** EXTRACT **
86
$\begingroup$

In non-relativistic QM, the $\Delta E$ in the time-energy uncertainty principle is the limiting standard deviation of the set of energy measurements of $n$ identically prepared systems as $n$ goes to infinity. What does the $\Delta t$ mean, since $t$ is not even an observable?

$\endgroup$
90
$\begingroup$

Let a quantum system with Hamiltonian $H$ be given. Suppose the system occupies a pure state $|\psi(t)\rangle$ determined by the Hamiltonian evolution. For any observable $\Omega$ we use the shorthand $$ \langle \Omega \rangle = \langle \psi(t)|\Omega|\psi(t)\rangle. $$ One can show that (see eq. 3.72 in Griffiths QM) $$ \sigma_H\sigma_\Omega\geq\frac{\hbar}{2}\left|\frac{d\langle \Omega\rangle}{dt}\right| $$ where $\sigma_H$ and $\sigma_\Omega$ are standard deviations $$ \sigma_H^2 = \langle H^2\rangle-\langle H\rangle^2, \qquad \sigma_\Omega^2 = \langle \Omega^2\rangle-\langle \Omega\rangle^2 $$ and angled brackets mean expectation in $|\psi(t)\rangle$. It follows that if we define $$ \Delta E = \sigma_H, \qquad \Delta t = \frac{\sigma_\Omega}{|d\langle\Omega\rangle/dt|} $$ then we obtain the desired uncertainty relation $$ \Delta E \Delta t \geq \frac{\hbar}{2} $$ It remains to interpret the quantity $\Delta t$. It tells you the approximate amount of time it takes for the expectation value of an observable to change by a standard deviation provided the system is in a pure state. To see this, note that if $\Delta t$ is small, then in a time $\Delta t$ we have $$ |\Delta\langle\Omega\rangle| =\left|\int_t^{t+\Delta t} \frac{d\langle \Omega\rangle}{dt}\,dt\right| \approx \left|\frac{d\langle \Omega\rangle}{dt}\Delta t\right| = \left|\frac{d\langle \Omega\rangle}{dt}\right|\Delta t = \sigma_\Omega $$

$\endgroup$
  • 1
    $\begingroup$ @Dog_69 The time dependence to which I was referring when I said that there is nothing wrong with $\Delta t$ depending on time is not time dependence coming from the observable itself. It is time-dependence coming from the state evolving according to Schrodinger evolution which leads both its expectation value and standard deviation to depend on time. $\endgroup$ – joshphysics Mar 23 '18 at 20:10
  • 1
    $\begingroup$ @AndrewSteane I agree from my experience that it seems there is a disconnect between this mathematical result and the common usage of the phrase "energy-time uncertainty principle." However, I've never delved deeply enough into the literature to be convinced that what people mean by this principle can in general be formalized such that it follows mathematically from Shrodinger evolution. I've mostly encountered it in a way that it comes off almost as a physical heuristic, but this might be ignorance. It's reassuring to have a formally correct result to rely on that is easily interpretable. $\endgroup$ – joshphysics Jan 3 at 23:04
  • 1
    $\begingroup$ I am somewhat unsure of how the definition for the uncertainty in time is well motivated here? How de we justify the form for the variance of the observable $\Omega$? $\endgroup$ – Tushar Gopalka Feb 22 at 12:42
  • 1
    $\begingroup$ @joshphysics yes I'm aware of quantum speed limits a la mandelstam and tamm and variations thereof, but I like this way of interpreting the time energy uncertainty relation, I was just curious if there was a way to make this interpretation in all cases/pointing out that you probably cannot $\endgroup$ – glS Sep 17 at 19:44
  • 1
    $\begingroup$ @MoreAnonymous That's a great question that I've never considered oddly enough (probably because I've never really used this in practice, but only as a conceptual tool for understanding the implications of quantum mechanics). I'm curious though now, and if I find something, I'll let you know. There is a paper that might discuss this called "Mathematical analysis of the Mandelstam–Tamm time-energy uncertainty principle" by Gray and Vogt, but I haven't read it in detail, so I'm not sure at the moment. $\endgroup$ – joshphysics Sep 20 at 1:21
13
$\begingroup$

The time-energy uncertainty relation (and other time-"observable" uncertainty relations that can be constructed) is (considered) not to have same meaning as canonical uncertainty relations. Meaning uncertainty relations costructed from canonical dynamical variables/observables (in the Hamiltonian sense), like position and momentum, since time parameter is not an observable and also not an operator in QM/QFT formalisms.

** INFORMATION SUPPLIED **

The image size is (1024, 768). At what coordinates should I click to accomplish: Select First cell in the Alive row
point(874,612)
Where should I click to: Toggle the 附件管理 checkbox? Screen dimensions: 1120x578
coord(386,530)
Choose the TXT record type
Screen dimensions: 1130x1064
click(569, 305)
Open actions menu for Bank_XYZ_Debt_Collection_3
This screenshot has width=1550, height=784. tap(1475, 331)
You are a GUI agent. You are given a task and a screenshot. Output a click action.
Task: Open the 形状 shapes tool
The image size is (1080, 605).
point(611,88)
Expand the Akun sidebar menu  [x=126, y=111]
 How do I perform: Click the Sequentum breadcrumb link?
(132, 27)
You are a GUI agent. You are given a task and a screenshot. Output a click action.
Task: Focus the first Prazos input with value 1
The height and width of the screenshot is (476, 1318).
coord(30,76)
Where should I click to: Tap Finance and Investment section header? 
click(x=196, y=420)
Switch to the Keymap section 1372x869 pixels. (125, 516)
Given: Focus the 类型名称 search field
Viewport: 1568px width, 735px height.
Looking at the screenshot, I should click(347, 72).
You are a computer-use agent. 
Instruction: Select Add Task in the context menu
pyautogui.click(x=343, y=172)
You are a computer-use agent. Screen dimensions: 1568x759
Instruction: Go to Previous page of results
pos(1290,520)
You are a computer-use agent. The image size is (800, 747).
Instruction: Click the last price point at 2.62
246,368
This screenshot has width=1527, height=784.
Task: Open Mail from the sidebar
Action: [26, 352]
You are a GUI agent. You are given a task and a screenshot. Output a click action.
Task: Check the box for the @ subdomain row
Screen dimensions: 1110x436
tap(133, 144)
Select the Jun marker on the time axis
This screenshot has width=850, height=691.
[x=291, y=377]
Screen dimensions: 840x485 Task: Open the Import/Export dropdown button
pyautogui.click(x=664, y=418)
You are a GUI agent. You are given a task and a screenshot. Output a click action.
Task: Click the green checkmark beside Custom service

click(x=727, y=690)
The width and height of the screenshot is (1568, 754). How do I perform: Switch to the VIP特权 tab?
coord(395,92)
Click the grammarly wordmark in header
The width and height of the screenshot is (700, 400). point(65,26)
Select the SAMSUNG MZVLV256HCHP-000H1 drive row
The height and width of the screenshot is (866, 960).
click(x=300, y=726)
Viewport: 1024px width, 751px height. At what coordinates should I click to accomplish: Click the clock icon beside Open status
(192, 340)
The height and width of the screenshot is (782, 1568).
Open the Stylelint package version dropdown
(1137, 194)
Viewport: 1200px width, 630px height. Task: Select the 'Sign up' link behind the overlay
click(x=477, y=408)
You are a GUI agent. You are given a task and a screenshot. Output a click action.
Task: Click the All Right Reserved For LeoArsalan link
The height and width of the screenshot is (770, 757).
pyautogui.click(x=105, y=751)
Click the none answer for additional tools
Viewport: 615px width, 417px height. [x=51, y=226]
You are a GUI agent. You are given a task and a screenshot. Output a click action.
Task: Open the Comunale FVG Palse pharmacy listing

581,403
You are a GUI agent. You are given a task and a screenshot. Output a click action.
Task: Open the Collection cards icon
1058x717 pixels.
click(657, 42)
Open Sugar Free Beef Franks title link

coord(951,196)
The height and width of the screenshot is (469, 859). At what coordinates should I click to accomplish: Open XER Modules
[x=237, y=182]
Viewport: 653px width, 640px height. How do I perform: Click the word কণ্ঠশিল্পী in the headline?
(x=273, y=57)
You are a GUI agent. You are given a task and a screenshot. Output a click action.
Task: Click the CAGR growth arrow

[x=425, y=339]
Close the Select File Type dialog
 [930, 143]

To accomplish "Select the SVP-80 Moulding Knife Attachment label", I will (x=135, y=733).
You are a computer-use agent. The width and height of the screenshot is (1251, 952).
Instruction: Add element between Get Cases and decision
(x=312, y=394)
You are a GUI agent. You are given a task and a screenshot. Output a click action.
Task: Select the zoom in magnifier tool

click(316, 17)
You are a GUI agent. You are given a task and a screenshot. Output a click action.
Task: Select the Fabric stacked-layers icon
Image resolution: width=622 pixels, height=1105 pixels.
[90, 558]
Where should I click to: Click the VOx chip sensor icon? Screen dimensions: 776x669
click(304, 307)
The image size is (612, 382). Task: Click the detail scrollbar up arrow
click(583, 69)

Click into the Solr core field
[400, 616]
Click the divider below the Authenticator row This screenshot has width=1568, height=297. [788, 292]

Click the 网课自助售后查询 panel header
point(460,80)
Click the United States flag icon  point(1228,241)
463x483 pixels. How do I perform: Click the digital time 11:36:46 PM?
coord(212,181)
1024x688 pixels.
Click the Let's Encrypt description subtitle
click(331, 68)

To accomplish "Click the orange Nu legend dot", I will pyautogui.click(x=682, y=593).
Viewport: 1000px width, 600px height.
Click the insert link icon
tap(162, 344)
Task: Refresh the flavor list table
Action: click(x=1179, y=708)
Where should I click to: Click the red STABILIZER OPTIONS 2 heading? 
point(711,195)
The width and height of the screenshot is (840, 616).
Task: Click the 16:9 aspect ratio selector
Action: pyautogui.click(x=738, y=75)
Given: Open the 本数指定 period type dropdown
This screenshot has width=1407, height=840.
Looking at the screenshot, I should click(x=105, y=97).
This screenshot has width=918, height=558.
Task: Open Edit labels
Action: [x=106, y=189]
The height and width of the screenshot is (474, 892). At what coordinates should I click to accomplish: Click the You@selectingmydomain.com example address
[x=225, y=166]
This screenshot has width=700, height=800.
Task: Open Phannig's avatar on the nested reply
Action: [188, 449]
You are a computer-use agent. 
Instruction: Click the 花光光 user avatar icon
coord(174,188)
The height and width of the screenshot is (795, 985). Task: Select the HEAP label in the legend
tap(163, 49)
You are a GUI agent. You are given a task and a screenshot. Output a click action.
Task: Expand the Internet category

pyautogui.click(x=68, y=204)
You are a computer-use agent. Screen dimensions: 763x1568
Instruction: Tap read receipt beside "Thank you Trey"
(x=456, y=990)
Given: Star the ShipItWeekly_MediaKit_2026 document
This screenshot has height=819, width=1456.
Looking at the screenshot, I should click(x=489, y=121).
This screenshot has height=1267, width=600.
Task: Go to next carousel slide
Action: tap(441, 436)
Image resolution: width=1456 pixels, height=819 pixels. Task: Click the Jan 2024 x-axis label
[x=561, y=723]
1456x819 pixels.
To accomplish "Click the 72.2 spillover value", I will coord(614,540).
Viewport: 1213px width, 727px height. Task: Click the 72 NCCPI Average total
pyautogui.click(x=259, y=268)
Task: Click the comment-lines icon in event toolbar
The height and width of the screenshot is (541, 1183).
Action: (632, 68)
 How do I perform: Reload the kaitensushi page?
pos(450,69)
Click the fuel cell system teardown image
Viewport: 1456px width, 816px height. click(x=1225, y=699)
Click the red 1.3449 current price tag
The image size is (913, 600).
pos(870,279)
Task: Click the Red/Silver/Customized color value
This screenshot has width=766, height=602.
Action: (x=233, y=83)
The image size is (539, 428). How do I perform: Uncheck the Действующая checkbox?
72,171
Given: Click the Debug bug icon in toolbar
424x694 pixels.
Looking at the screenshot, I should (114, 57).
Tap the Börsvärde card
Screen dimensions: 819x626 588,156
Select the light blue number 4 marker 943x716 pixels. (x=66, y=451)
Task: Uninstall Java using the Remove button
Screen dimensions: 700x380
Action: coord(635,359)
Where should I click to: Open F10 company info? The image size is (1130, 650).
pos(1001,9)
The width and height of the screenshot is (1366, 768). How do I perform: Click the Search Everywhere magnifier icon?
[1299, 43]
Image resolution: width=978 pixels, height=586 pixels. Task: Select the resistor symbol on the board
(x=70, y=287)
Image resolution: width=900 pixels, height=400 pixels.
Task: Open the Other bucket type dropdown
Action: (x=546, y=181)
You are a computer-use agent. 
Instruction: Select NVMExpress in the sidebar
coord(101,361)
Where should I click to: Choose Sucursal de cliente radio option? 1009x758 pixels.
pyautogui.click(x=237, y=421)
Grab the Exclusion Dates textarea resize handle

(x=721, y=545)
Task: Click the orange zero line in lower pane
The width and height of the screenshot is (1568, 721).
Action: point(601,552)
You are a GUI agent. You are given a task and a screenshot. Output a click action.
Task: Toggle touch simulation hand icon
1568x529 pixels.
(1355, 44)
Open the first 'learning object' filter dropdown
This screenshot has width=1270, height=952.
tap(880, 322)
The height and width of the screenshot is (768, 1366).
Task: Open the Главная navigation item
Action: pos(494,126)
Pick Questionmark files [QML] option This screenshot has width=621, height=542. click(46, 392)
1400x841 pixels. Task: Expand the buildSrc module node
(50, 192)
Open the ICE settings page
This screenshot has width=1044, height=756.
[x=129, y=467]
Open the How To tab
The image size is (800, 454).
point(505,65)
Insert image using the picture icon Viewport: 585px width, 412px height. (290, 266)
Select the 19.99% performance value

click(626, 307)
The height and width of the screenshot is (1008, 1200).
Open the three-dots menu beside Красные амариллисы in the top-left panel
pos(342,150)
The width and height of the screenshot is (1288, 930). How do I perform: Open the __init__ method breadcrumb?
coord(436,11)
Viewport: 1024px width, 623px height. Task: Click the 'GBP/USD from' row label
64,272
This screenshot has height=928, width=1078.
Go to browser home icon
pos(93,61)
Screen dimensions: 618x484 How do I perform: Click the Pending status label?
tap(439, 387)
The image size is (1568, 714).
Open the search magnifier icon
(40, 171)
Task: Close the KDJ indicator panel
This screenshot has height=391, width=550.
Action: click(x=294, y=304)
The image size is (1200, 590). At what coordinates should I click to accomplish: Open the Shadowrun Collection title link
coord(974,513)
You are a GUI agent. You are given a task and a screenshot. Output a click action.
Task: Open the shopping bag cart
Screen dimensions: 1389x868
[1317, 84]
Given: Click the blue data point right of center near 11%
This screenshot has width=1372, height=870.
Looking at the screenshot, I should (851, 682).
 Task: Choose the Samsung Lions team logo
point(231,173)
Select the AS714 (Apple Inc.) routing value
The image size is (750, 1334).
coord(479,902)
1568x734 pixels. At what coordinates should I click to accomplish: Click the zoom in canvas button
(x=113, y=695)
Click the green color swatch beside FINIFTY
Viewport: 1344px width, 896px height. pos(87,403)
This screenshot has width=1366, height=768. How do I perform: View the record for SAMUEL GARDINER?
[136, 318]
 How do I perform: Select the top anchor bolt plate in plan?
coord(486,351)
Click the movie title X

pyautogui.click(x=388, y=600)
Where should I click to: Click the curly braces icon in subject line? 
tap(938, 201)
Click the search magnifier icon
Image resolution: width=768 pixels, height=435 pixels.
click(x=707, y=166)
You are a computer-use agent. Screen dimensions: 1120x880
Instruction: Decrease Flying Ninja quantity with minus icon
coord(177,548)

** PROBLEMS AND TASKS **
• 1. According to the thread on the time-energy uncertainty principle, what does the quantity $\Delta t$ tell you?
• 2. Resume the thread on the time-energy uncertainty principle from the point where it stops.
None of the entries are needed here.

** FINAL ANSWERS **
• 1. It tells you the approximate amount of time it takes for the expectation value of an observable to change by a standard deviation, provided the system is in a pure state.

• 2.
In fact, there are various approaches and interpretations of time-energy uncertainty. For example:

  1. Energy-dispersion ($\Delta E$) of a state and lifetime ($\Delta t$ or $\tau_s$) of the state itself.

  2. Energy exchange ($\Delta E$) and time-frame ($\Delta t$) during which this can happen.

  3. Energy measurement ($\Delta E$) and time ($\Delta t$) it needs for accuracy (although this is rigorously disputed, see below )

  4. ..other similar or specialised formulations of the above

In L. Mandelstam and I. Tamm, "The uncertainty relation between energy and time in nonrelativistic quantum mechanics", J Phys (USSR) 1945, they show how one can derive time-observable uncertainty relations for any observable $A$ with

$$\Delta t = \tau_A = \frac{\Delta A}{d\left<A\right> /dt}$$

Time and time-energy uncertainty is used heavily in (quantum/mixed) statistical mechanics of systems since it relates half-times and life-times of states and transitions (will have to find some references)

An analysis of various formulations of time-energy uncertainty relations can be found in:

Jan Hilgevoord, The uncertainty principle for energy and time I

and

Jan Hilgevoord, The uncertainty principle for energy and time II

Summary:

The uncertainty principle for energy and time is not a canonical uncertainty relation because it is not based/produced by canonical hamiltonian variables, instead it expresses dispersion and lifetime of a state. There is a confusion of a cartesian space-time $x, t$ (used as parameters) and canonical position and momenta ($q, p$) which are functions of these parameters (however simple in some cases, like $q=x$)

$\endgroup$
11
$\begingroup$

The time-energy uncertaintly relation has a different interpration and derivation than the uncertaintly relation for non-commuting operators. Try John Baez for an explanation, but, roughly speaking $\delta t$ measures the time it takes for the expectation value of some operator to change noticeably.

$\endgroup$
  • 7
    $\begingroup$ The link is useful, but this is basically a link-only answer. Joshphysics' answer has given a self-contained presentation of the content of Baez's page. $\endgroup$ – Ben Crowell Jul 27 '13 at 15:59
5
$\begingroup$

In addition to Joshphysics' precise answer, let's mention another interpretation (the one I think Ben Crowell is referring to in his comment to the same answer).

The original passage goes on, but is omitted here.